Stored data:
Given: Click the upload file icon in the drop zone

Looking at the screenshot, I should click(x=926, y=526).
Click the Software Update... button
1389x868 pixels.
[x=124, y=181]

■ EXERCISE DIRECTIONS: For each record above, give it again without a single change.

■ TASK SOLUTION:
Given: Click the upload file icon in the drop zone

Looking at the screenshot, I should click(x=926, y=526).
Click the Software Update... button
1389x868 pixels.
[x=124, y=181]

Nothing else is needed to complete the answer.